● **Directions**:
a: How would you translate this sentence from the Guy v. Leech court opinion into Spanish: "Within a month Leech became involved in financial difficulties and did not complete the house."
b: Carry the Guy v. Leech court opinion forward, starting after its last sentence.

● **Extracted text**:
......

Guy v. Leech
Guy v. Leech
Opinion of the Court
This is an appeal by the defendant from that portion of a judgment which decrees that the mechanic’s lien of plaintiff is superior to the first mortgage held by defendant and appellant upon certain real property in the county of Los Angeles. There were three actions involving the same issues, which were consolidated by the trial court and tried at the same time. In one of the actions the plaintiff Haslwanter sought to foreclose a mechanic’s lien, and Sarah L. Bond, the appellant here, was made one of the defendants, as she held a first mortgage upon the *705 property. This lien was decreed to be superior to the mortgage, and appellant does not object to this portion of the judgment, but states in her brief that the same has been paid.
In the second suit, George F. Guy sought to enforce a mechanic’s lien against the property and to have it declared superior to the mortgage. This was resisted by the mortgagee Bond. Before a determination was had of the questions raised in these suits, the mortgage became due by reason of default in some of its terms, and the mortgagee Bond sought to foreclose the same in yet another suit, in which said lien claimants were joined as defendants. It was stipulated that the complaints in the mechanic’s lien foreclosures should be considered the answers and cross-complaints of said claimants in the mortgage foreclosure suit of Sarah L. Bond. The actions were consolidated, and the one issue presented in them all was, whether or not the mechanic’s lien of the respondent was superior to the mortgage. The court found that it was, and from such determination the appellant prosecutes this appeal.
Within a month Leech became involved in financial difficulties and did not complete the house. It appears from the record that the plumbing and a portion of the painting, and other minor matters, were left uncompleted, and that it would cost about $200 to finish the house. Leech ceased work upon the house, and the cement contractor, Halswanter, who had not been paid, filed his notice of lien for $230, which lien was adjudged in these consolidated actions to be superior to the mortgage, and is not disputed by the appellant.

......

● **Material provided**:
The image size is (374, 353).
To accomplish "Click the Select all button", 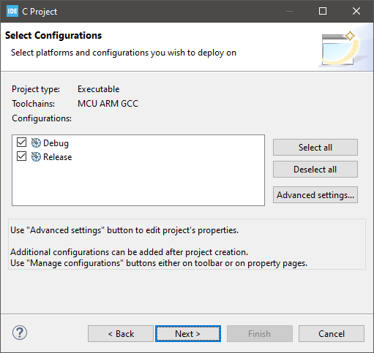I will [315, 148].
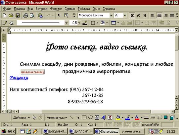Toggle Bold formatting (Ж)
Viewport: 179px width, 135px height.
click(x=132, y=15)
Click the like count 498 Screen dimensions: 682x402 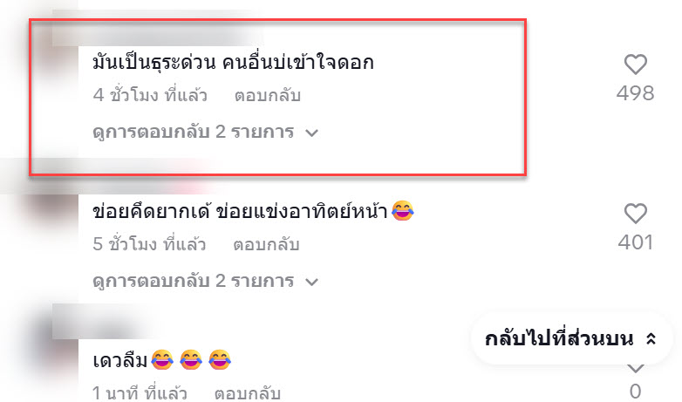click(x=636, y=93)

......

● **Answers by task**:
a: En menos de un mes, Leech se vio envuelto en dificultades económicas y no terminó la casa.

b:
In October, 1917, Leech being in default in the payment of interest upon the first mortgage, Mr. Patterson, the representative of the mortgagee, telephoned to Guy, who had the trust deed, and Guy said that he would pay the interest as soon as he could get a deed from Mr. Leech conveying the property to him. He later paid the interest and said he had received a deed from Leech. Guy had called upon Leech in October and had asked what was to be done about *707 completing the house, and Leech had told him that he was trying very hard to dispose of the house, and Guy had suggested that Leech deed the property to him to avoid the expense and trouble of a foreclosure of his deed of trust. Leech asked for more time, which was granted, and later, upon another request from Guy, he executed a quitclaim deed to Guy.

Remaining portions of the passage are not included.